> _Records from a data source_
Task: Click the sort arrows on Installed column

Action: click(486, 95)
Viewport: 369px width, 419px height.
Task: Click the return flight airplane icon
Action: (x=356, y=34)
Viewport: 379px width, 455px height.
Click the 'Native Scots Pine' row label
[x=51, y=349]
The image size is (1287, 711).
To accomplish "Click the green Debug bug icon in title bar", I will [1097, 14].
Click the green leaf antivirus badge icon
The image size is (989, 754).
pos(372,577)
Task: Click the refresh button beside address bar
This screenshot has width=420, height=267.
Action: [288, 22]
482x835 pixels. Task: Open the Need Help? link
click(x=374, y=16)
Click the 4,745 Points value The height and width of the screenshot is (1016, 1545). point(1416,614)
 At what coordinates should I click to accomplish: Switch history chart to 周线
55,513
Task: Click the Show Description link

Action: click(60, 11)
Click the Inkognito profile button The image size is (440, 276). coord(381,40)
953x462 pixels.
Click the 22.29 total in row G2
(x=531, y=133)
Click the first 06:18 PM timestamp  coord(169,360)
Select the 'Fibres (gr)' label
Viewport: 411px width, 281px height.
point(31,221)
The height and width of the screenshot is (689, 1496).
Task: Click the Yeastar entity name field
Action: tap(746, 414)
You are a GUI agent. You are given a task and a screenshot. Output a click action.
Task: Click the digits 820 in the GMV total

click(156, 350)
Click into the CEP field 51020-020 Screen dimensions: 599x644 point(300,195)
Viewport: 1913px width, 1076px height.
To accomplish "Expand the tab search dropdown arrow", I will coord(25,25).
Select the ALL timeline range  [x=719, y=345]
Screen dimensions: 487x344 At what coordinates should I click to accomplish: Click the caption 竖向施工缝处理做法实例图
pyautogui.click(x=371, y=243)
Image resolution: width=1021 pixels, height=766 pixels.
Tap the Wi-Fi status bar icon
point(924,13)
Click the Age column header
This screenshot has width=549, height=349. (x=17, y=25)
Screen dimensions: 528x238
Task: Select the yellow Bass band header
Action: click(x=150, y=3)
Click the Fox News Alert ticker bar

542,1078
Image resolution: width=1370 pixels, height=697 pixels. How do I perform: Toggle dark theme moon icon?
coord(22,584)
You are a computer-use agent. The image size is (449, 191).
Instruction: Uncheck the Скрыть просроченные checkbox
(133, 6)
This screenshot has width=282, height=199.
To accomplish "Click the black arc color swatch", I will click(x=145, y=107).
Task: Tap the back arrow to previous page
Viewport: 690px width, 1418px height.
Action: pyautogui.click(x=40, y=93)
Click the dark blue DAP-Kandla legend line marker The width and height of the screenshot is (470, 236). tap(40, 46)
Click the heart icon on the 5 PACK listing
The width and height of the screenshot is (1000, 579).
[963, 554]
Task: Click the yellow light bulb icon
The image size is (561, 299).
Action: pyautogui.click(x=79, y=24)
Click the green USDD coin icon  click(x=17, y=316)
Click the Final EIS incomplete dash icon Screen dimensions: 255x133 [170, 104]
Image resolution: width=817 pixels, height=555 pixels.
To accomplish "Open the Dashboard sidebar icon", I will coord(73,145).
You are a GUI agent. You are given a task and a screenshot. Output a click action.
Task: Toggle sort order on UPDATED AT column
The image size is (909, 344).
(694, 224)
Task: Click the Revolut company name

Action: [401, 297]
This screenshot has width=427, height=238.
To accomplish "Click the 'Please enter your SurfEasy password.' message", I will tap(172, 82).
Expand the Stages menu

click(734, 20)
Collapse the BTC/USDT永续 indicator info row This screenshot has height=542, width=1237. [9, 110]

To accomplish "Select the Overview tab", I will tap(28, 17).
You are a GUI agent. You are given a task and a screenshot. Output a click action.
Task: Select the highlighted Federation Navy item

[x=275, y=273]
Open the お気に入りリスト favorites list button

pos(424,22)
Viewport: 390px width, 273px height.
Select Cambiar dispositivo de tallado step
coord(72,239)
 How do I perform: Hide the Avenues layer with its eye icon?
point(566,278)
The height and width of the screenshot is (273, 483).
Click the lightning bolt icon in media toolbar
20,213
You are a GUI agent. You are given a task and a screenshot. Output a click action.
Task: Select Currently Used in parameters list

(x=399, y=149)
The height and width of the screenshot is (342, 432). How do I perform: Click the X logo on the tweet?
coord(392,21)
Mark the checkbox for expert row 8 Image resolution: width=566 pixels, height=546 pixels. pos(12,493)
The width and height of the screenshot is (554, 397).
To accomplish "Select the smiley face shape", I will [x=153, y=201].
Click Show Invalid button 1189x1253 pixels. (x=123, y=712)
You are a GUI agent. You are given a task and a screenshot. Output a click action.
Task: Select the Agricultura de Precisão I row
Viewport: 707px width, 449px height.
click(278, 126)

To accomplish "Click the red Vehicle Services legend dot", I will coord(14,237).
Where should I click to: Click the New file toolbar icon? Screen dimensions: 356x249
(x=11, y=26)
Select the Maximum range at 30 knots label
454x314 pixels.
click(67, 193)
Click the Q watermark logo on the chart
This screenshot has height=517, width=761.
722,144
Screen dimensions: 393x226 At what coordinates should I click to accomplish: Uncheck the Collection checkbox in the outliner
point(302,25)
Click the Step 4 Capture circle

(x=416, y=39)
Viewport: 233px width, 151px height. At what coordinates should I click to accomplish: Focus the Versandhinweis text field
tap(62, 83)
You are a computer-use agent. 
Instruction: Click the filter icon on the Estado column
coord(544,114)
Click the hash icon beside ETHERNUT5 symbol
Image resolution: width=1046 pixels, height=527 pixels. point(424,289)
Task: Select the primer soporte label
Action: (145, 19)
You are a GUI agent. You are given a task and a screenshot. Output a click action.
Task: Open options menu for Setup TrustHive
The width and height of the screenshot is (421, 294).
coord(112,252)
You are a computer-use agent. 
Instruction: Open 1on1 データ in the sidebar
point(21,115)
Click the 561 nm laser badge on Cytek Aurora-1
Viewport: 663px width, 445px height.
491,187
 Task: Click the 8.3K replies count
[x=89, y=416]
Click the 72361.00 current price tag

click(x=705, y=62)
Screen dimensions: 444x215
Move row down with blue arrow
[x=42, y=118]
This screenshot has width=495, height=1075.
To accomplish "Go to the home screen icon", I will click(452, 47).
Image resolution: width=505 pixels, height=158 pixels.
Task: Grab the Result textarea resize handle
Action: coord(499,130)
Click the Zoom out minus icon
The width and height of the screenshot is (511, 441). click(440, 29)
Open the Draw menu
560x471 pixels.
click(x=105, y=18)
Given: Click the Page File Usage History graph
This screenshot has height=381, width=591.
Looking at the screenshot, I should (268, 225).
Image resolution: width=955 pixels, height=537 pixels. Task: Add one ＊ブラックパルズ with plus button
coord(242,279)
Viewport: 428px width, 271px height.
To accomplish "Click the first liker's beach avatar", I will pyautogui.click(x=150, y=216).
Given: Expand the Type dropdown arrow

> _What to do_
In the data above, find the line that contains "Viewport: 1913px width, 1076px height." and the line that contains "This screenshot has width=427, height=238.". Repeat exactly those lines and every line between them, and only those.

> _Worked solution_
Viewport: 1913px width, 1076px height.
To accomplish "Expand the tab search dropdown arrow", I will coord(25,25).
Select the ALL timeline range  [x=719, y=345]
Screen dimensions: 487x344 At what coordinates should I click to accomplish: Click the caption 竖向施工缝处理做法实例图
pyautogui.click(x=371, y=243)
Image resolution: width=1021 pixels, height=766 pixels.
Tap the Wi-Fi status bar icon
point(924,13)
Click the Age column header
This screenshot has width=549, height=349. (x=17, y=25)
Screen dimensions: 528x238
Task: Select the yellow Bass band header
Action: click(x=150, y=3)
Click the Fox News Alert ticker bar

542,1078
Image resolution: width=1370 pixels, height=697 pixels. How do I perform: Toggle dark theme moon icon?
coord(22,584)
You are a computer-use agent. The image size is (449, 191).
Instruction: Uncheck the Скрыть просроченные checkbox
(133, 6)
This screenshot has width=282, height=199.
To accomplish "Click the black arc color swatch", I will click(x=145, y=107).
Task: Tap the back arrow to previous page
Viewport: 690px width, 1418px height.
Action: pyautogui.click(x=40, y=93)
Click the dark blue DAP-Kandla legend line marker The width and height of the screenshot is (470, 236). tap(40, 46)
Click the heart icon on the 5 PACK listing
The width and height of the screenshot is (1000, 579).
[963, 554]
Task: Click the yellow light bulb icon
The image size is (561, 299).
Action: pyautogui.click(x=79, y=24)
Click the green USDD coin icon  click(x=17, y=316)
Click the Final EIS incomplete dash icon Screen dimensions: 255x133 [170, 104]
Image resolution: width=817 pixels, height=555 pixels.
To accomplish "Open the Dashboard sidebar icon", I will coord(73,145).
You are a GUI agent. You are given a task and a screenshot. Output a click action.
Task: Toggle sort order on UPDATED AT column
The image size is (909, 344).
(694, 224)
Task: Click the Revolut company name

Action: [401, 297]
This screenshot has width=427, height=238.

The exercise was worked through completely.